Objective => Please put every line of the items below into one numbered list, leaving out any blank lines.

Click-target data:
○ ○ ○

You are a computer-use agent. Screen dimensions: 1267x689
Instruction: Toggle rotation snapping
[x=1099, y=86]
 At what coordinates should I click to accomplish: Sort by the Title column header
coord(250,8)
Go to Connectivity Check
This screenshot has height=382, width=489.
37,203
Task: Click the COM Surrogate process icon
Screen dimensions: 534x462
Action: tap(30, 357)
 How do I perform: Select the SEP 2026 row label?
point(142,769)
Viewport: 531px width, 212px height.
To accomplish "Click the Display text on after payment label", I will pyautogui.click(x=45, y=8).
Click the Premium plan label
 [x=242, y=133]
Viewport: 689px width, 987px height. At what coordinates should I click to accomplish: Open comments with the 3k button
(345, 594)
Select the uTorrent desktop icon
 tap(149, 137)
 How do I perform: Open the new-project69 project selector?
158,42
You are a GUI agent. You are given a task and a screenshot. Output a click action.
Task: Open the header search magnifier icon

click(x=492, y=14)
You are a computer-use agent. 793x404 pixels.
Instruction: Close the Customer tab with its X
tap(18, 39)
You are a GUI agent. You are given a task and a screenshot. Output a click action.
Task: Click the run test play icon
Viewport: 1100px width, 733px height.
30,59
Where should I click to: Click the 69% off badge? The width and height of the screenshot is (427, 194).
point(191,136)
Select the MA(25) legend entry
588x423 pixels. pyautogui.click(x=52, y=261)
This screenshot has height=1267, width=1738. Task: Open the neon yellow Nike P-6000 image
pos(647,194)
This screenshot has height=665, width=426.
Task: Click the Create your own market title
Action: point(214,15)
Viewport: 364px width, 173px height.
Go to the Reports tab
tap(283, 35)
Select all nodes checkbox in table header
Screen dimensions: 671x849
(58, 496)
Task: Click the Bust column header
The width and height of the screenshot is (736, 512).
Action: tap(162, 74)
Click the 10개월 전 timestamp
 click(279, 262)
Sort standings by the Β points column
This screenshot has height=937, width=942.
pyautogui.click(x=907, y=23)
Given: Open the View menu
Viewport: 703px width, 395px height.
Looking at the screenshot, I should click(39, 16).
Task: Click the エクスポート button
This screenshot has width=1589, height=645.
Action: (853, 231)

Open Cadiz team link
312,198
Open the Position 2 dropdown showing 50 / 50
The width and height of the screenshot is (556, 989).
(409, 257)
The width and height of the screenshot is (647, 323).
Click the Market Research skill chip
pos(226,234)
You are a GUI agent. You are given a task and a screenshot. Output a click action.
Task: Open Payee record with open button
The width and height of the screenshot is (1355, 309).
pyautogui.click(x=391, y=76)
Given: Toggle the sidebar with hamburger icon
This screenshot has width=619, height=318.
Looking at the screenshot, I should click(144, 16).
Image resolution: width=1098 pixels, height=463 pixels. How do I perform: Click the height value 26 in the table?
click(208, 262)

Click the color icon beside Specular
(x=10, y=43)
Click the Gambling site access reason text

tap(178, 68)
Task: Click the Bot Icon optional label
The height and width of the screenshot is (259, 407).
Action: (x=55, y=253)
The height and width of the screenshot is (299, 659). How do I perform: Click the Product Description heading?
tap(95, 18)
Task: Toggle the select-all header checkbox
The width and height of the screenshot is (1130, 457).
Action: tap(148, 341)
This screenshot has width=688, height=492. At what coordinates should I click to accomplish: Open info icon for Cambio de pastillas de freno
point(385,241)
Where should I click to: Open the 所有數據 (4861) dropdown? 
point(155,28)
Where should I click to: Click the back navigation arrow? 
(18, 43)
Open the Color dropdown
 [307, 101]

○ ○ ○

Answer to this exercise =>
1. You are a computer-use agent. Screen dimensions: 1267x689
2. Instruction: Toggle rotation snapping
3. [x=1099, y=86]
4.  At what coordinates should I click to accomplish: Sort by the Title column header
5. coord(250,8)
6. Go to Connectivity Check
7. This screenshot has height=382, width=489.
8. 37,203
9. Task: Click the COM Surrogate process icon
10. Screen dimensions: 534x462
11. Action: tap(30, 357)
12.  How do I perform: Select the SEP 2026 row label?
13. point(142,769)
14. Viewport: 531px width, 212px height.
15. To accomplish "Click the Display text on after payment label", I will pyautogui.click(x=45, y=8).
16. Click the Premium plan label
17.  [x=242, y=133]
18. Viewport: 689px width, 987px height. At what coordinates should I click to accomplish: Open comments with the 3k button
19. (345, 594)
20. Select the uTorrent desktop icon
21.  tap(149, 137)
22.  How do I perform: Open the new-project69 project selector?
23. 158,42
24. You are a GUI agent. You are given a task and a screenshot. Output a click action.
25. Task: Open the header search magnifier icon
26. click(x=492, y=14)
27. You are a computer-use agent. 793x404 pixels.
28. Instruction: Close the Customer tab with its X
29. tap(18, 39)
30. You are a GUI agent. You are given a task and a screenshot. Output a click action.
31. Task: Click the run test play icon
32. Viewport: 1100px width, 733px height.
33. 30,59
34. Where should I click to: Click the 69% off badge? The width and height of the screenshot is (427, 194).
35. point(191,136)
36. Select the MA(25) legend entry
37. 588x423 pixels. pyautogui.click(x=52, y=261)
38. This screenshot has height=1267, width=1738. Task: Open the neon yellow Nike P-6000 image
39. pos(647,194)
40. This screenshot has height=665, width=426.
41. Task: Click the Create your own market title
42. Action: point(214,15)
43. Viewport: 364px width, 173px height.
44. Go to the Reports tab
45. tap(283, 35)
46. Select all nodes checkbox in table header
47. Screen dimensions: 671x849
48. (58, 496)
49. Task: Click the Bust column header
50. The width and height of the screenshot is (736, 512).
51. Action: tap(162, 74)
52. Click the 10개월 전 timestamp
53.  click(279, 262)
54. Sort standings by the Β points column
55. This screenshot has height=937, width=942.
56. pyautogui.click(x=907, y=23)
57. Given: Open the View menu
58. Viewport: 703px width, 395px height.
59. Looking at the screenshot, I should click(39, 16).
60. Task: Click the エクスポート button
61. This screenshot has width=1589, height=645.
62. Action: (853, 231)
63. Open Cadiz team link
64. 312,198
65. Open the Position 2 dropdown showing 50 / 50
66. The width and height of the screenshot is (556, 989).
67. (409, 257)
68. The width and height of the screenshot is (647, 323).
69. Click the Market Research skill chip
70. pos(226,234)
71. You are a GUI agent. You are given a task and a screenshot. Output a click action.
72. Task: Open Payee record with open button
73. The width and height of the screenshot is (1355, 309).
74. pyautogui.click(x=391, y=76)
75. Given: Toggle the sidebar with hamburger icon
76. This screenshot has width=619, height=318.
77. Looking at the screenshot, I should click(144, 16).
78. Image resolution: width=1098 pixels, height=463 pixels. How do I perform: Click the height value 26 in the table?
79. click(208, 262)
80. Click the color icon beside Specular
81. (x=10, y=43)
82. Click the Gambling site access reason text
83. tap(178, 68)
84. Task: Click the Bot Icon optional label
85. The height and width of the screenshot is (259, 407).
86. Action: (x=55, y=253)
87. The height and width of the screenshot is (299, 659). How do I perform: Click the Product Description heading?
88. tap(95, 18)
89. Task: Toggle the select-all header checkbox
90. The width and height of the screenshot is (1130, 457).
91. Action: tap(148, 341)
92. This screenshot has width=688, height=492. At what coordinates should I click to accomplish: Open info icon for Cambio de pastillas de freno
93. point(385,241)
94. Where should I click to: Open the 所有數據 (4861) dropdown? 
95. point(155,28)
96. Where should I click to: Click the back navigation arrow? 
97. (18, 43)
98. Open the Color dropdown
99.  [307, 101]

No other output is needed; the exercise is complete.